A Case for Clean Eating
During pregnancy, women have a tendency to use their growing bellies as an excuse to eat whatever they want. “Surely I need substantially more than I usually eat, right!?” Or, “baby gets what baby wants!” are usually the attitude. In reality, pregnant women need about 300-450 calories more than they would usually consume. That’s a large snack or a small meal worth. In addition, what you put in your body probably matters more now that it ever has. The nutrients you’re providing your body are now also being provided to the growing fetus inside of your belly.

In the Womb
If there’s ever a time to clean up your diet, it’s now. The foods you choose to put in your body now are not only affecting you, but they’re also affecting your growing child, and they might have a bigger, and different impact than you would think. Your nutrition during this time directly affects the way your placenta functions and, in turn, how your baby develops. Research is showing, too, that nutrition and lifestyle during pregnancy affects how your child’s life will unfold. This long-lasting effect on the proper development of the fetus is called “Fetal programming” and can play a part in what diseases they are prone to and how their metabolism and immune system functions, etc. well into the future.

Sugar is Your Foe
If you didn’t know this, here’s your sign. It’s a big reason why America is obese. It’s been argued that it is as addictive as cocaine and it’s hidden in more foods than you might think. Having a high sugar diet with no fiber or other whole foods to balance it out results in blood glucose spikes. These are detrimental to your health as it is, but add a fetus to the mix and it’s a recipe for disaster. Studies show that persistently high fetal glucose concentrations can actually inhibit neuronal development and result in reduced cognitive function in offspring later in their lives. Additionally, if you keep it up long enough, you can develop gestational diabetes which has additional health implications for you and your baby.

Eat Your Greens
You may know that it’s important to have a prenatal vitamin leading up to and during your pregnancy. A big reason for this is that a lot of basic nutrients you need to support your baby’s growth and development either aren’t readily available in the foods we eat everyday, or because people don’t typically eat enough of the foods that provide those vital nutrients. A big one of these is folate. Folate is needed for proper development of your baby’s spinal cord, and a deficiency of this vitamin in the womb results in spina bifida. Folate is found in green, leafy vegetables including spinach, broccoli, asparagus, etc. Not only do these foods provide folate, they also provide fiber and other phytonutrients that are highly beneficial. Moral of the story: mom was right, eat your veggies.

Have No Fear
You got this. Stick to the perimeter of the grocery store. The fruits, veggies and grass fed, free range meats, dairy and eggs over the sugary, preservative-filled processed foods in the center. Focus on a high fiber, high protein, low (unhealthy) fat diet and avoid eating sugary snacks and drinks. Unhealthy fats include fried foods and canola and vegetable oils.

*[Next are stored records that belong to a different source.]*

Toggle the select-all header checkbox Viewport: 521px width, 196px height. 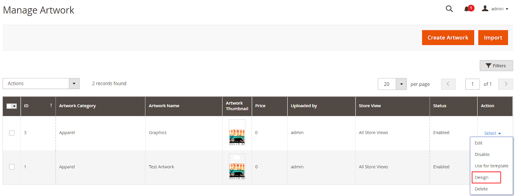pos(9,106)
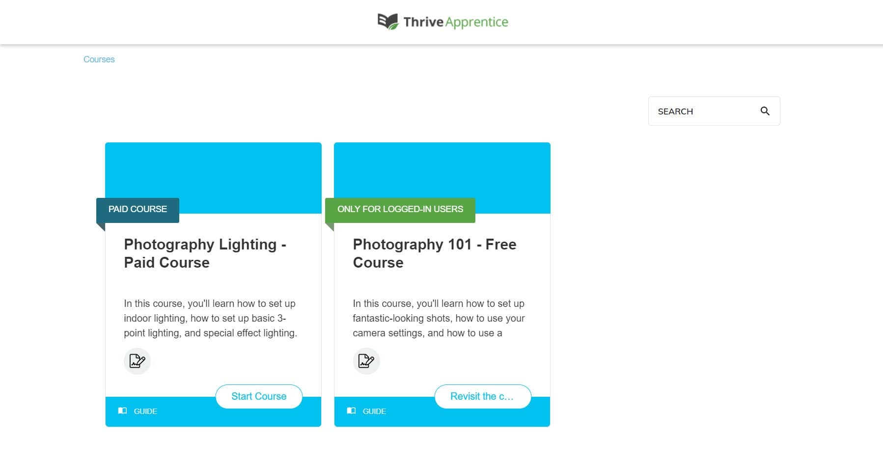Click the GUIDE book icon on paid course footer
The width and height of the screenshot is (883, 467).
tap(122, 411)
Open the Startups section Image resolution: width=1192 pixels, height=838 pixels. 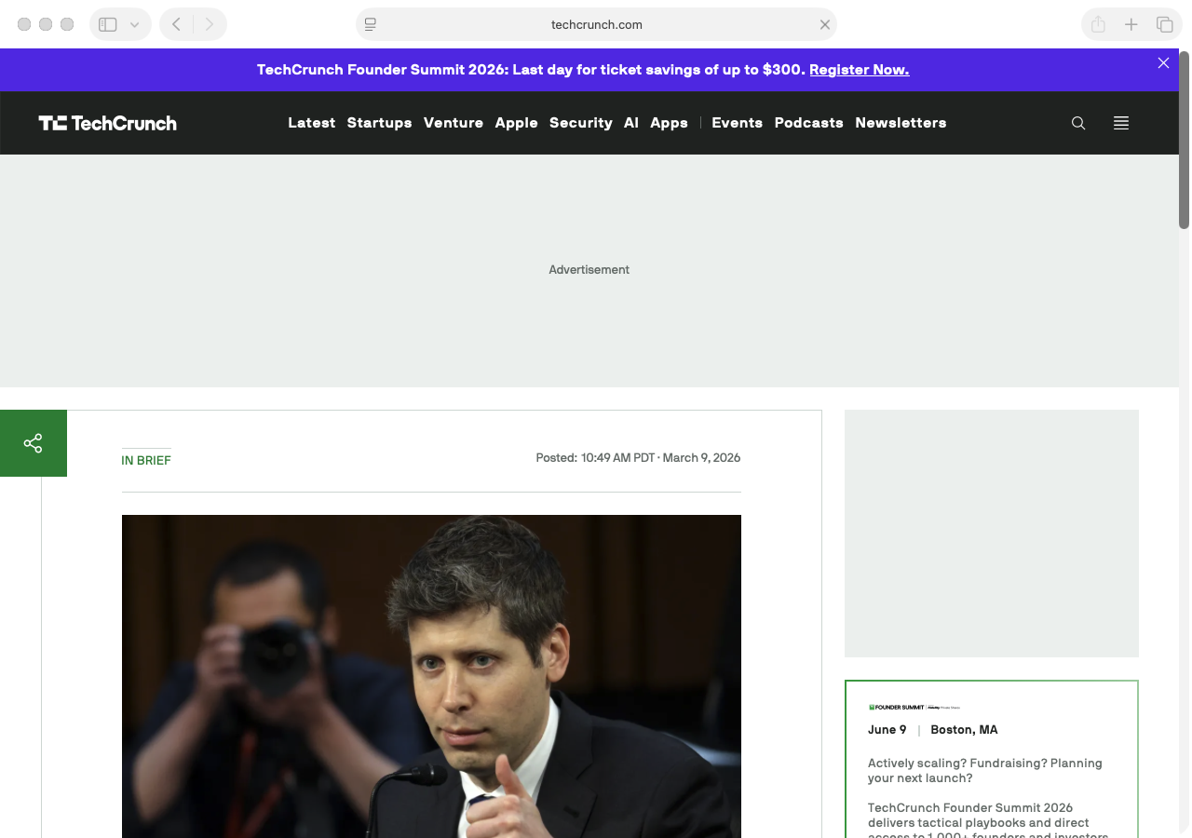click(x=379, y=122)
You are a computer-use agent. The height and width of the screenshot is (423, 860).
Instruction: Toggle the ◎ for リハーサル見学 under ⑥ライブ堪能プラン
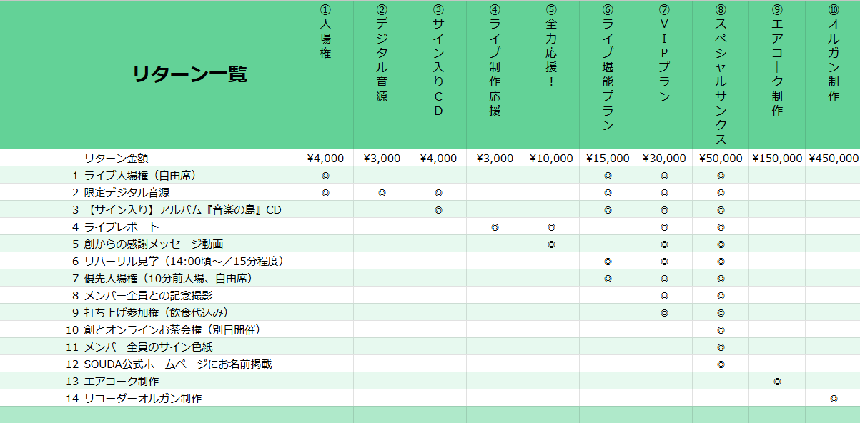608,261
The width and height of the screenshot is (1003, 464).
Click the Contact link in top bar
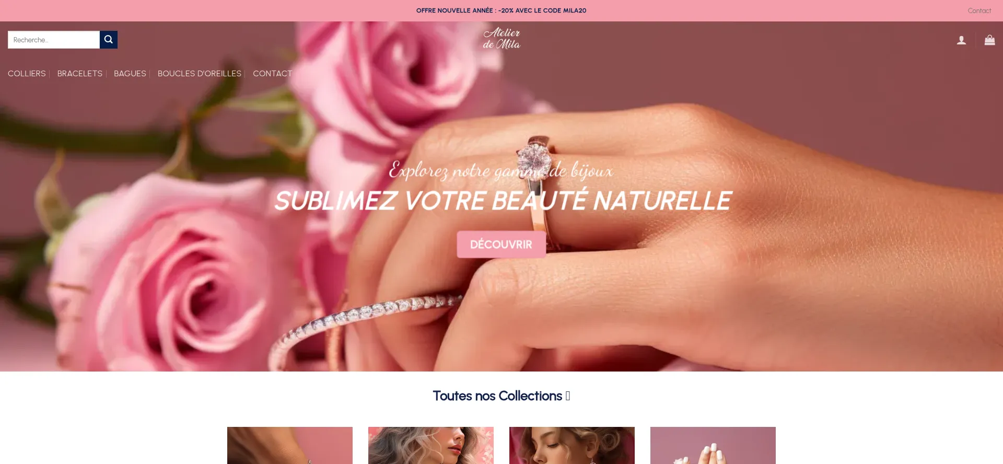pyautogui.click(x=979, y=10)
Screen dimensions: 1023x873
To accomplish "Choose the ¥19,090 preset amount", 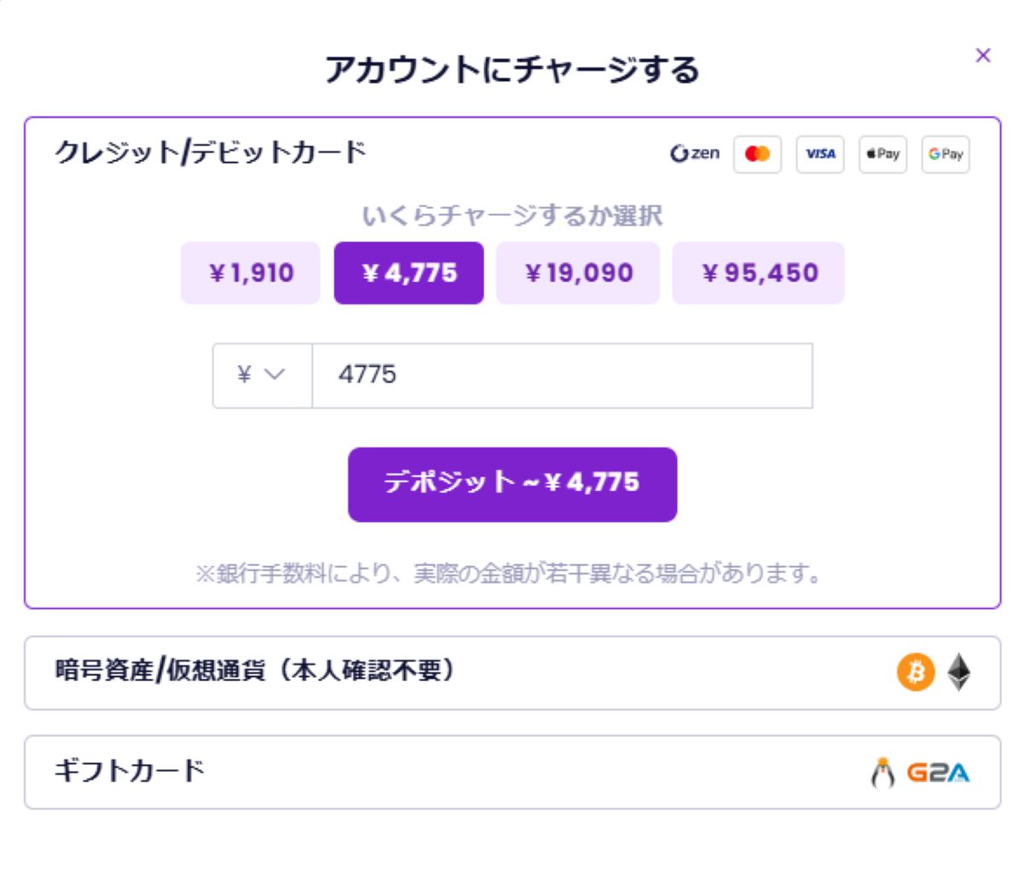I will click(x=578, y=272).
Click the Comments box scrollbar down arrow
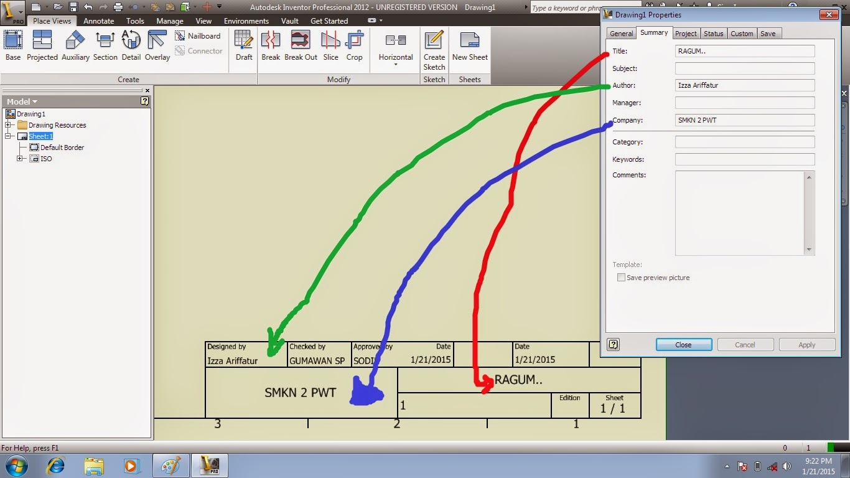This screenshot has width=850, height=478. click(x=809, y=251)
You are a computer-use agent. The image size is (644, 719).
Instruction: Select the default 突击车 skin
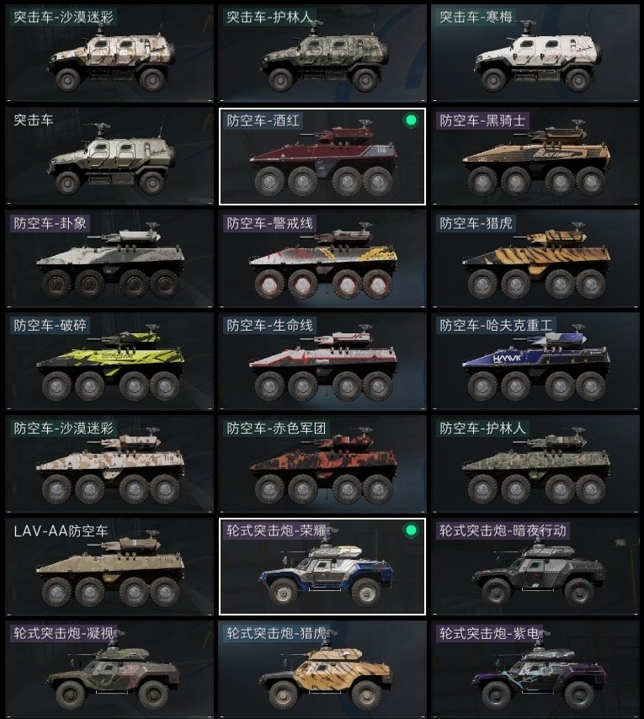(109, 156)

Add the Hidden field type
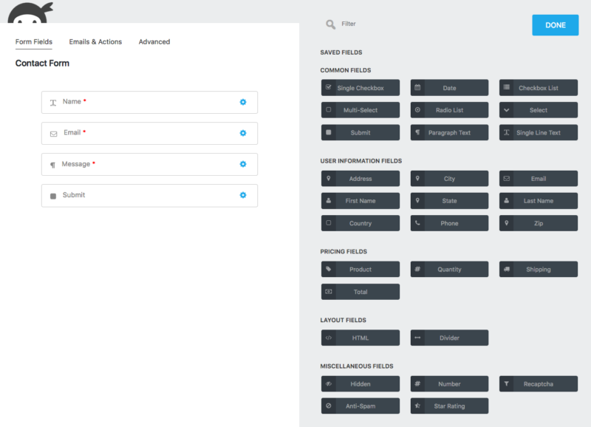click(361, 383)
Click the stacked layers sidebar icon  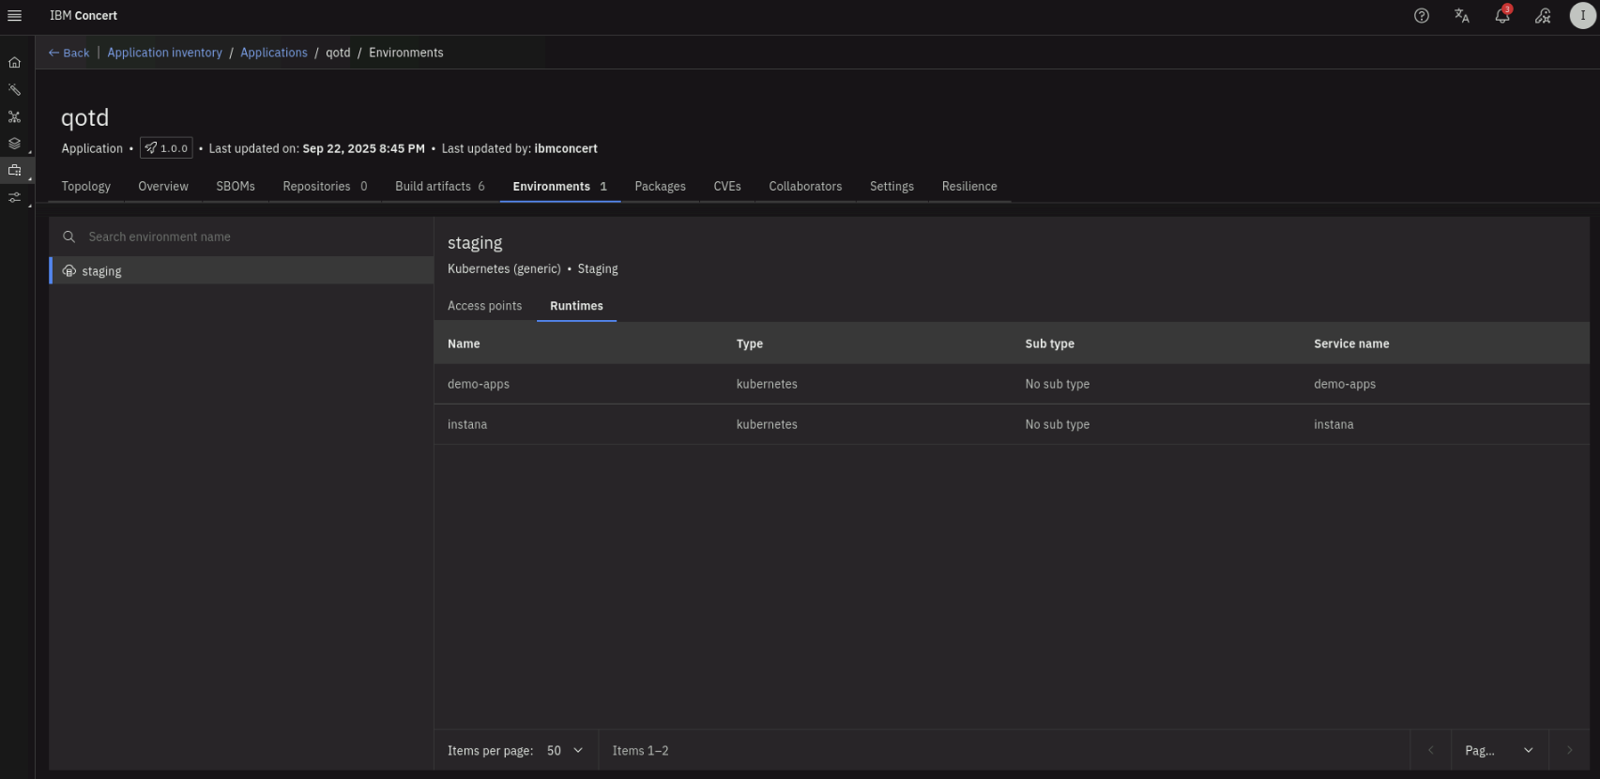click(x=14, y=144)
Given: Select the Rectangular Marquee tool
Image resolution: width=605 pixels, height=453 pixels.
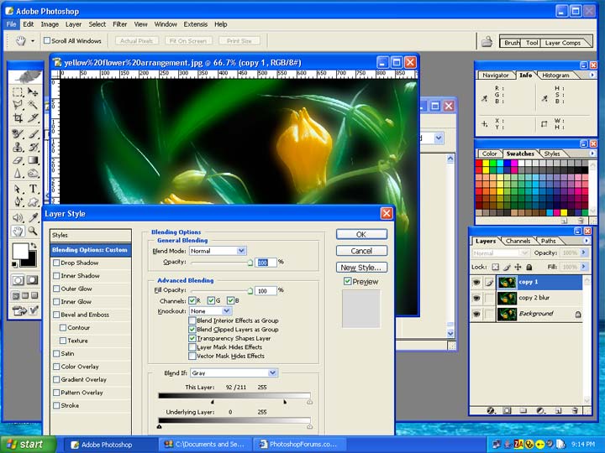Looking at the screenshot, I should [x=18, y=92].
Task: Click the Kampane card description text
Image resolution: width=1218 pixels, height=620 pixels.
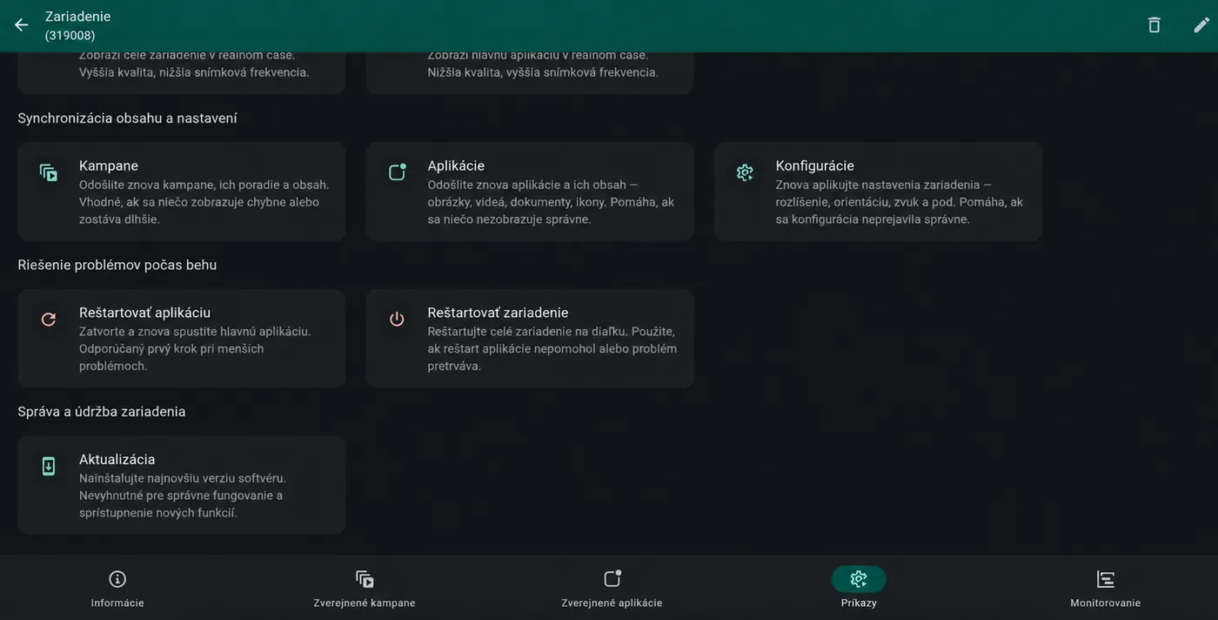Action: coord(204,202)
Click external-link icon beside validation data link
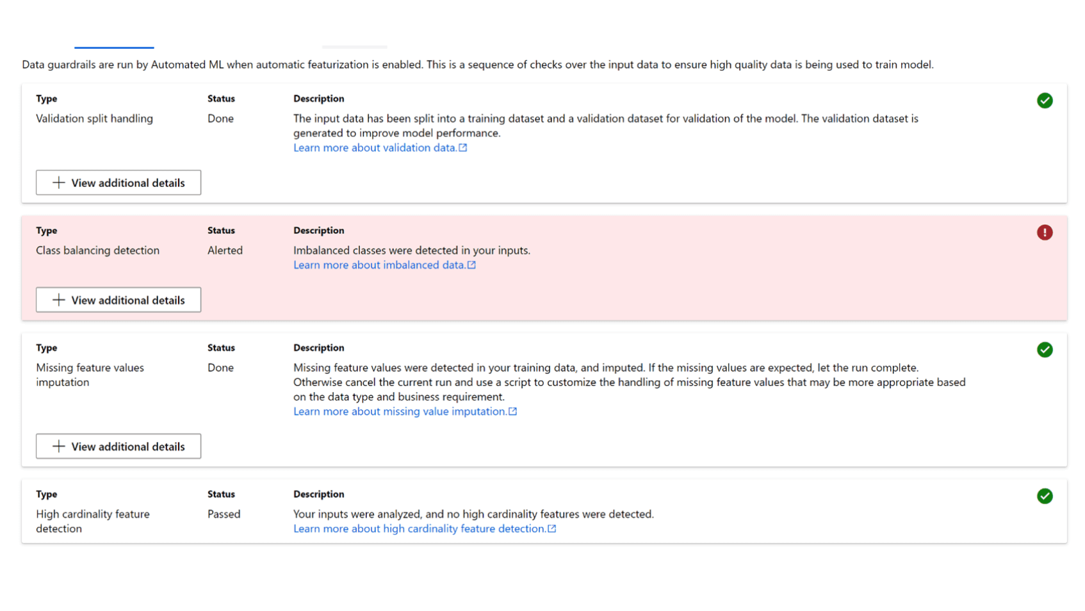 click(463, 148)
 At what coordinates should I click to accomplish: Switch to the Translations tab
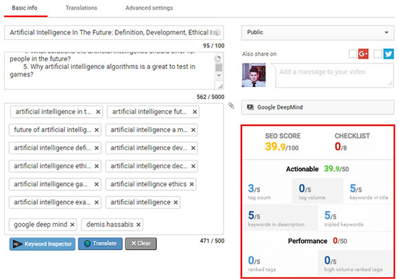pos(81,8)

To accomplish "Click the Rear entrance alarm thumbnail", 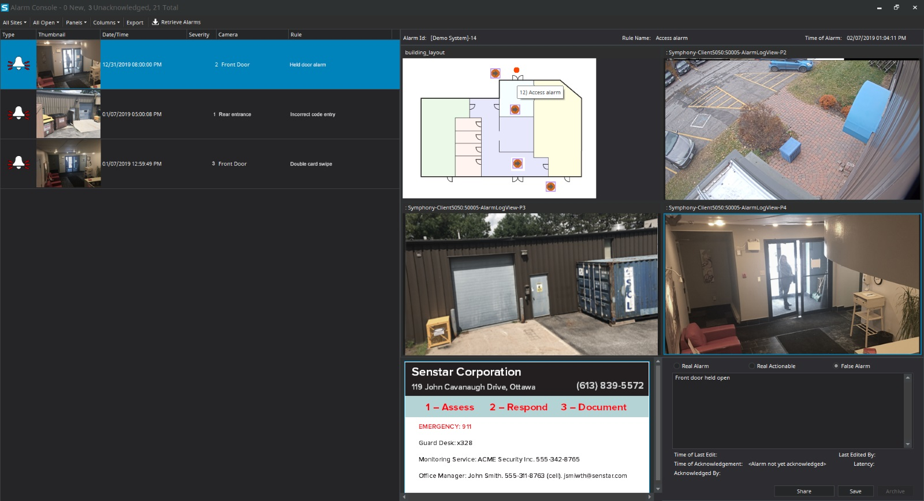I will (x=68, y=114).
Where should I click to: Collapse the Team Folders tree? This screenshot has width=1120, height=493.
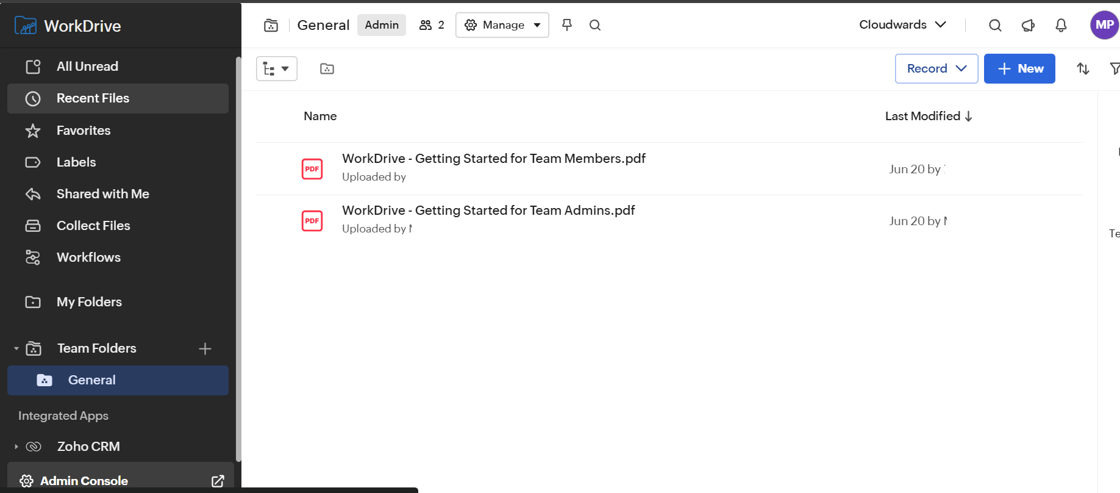(x=16, y=348)
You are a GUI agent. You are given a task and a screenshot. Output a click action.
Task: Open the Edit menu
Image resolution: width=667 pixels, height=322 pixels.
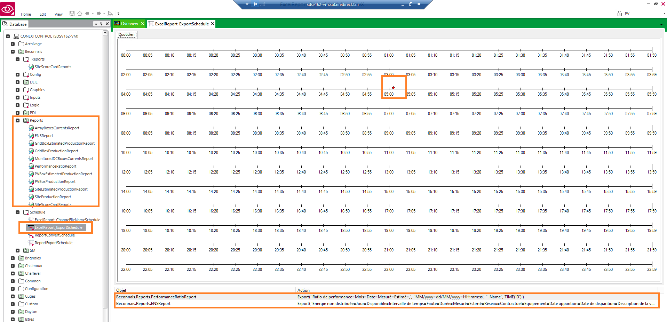pos(43,14)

Oils like avocados, olive oil and nuts do not fall into this category and should not be avoided.

Create a support system. Let your people know of your goals so that they can help support you in reaching them. And balance is key! If you are too strict, you might end up back peddling and binging or ditching your diet plan altogether. Be gentle on yourself and do your best. You’re doing an amazing thing and that should be celebrated!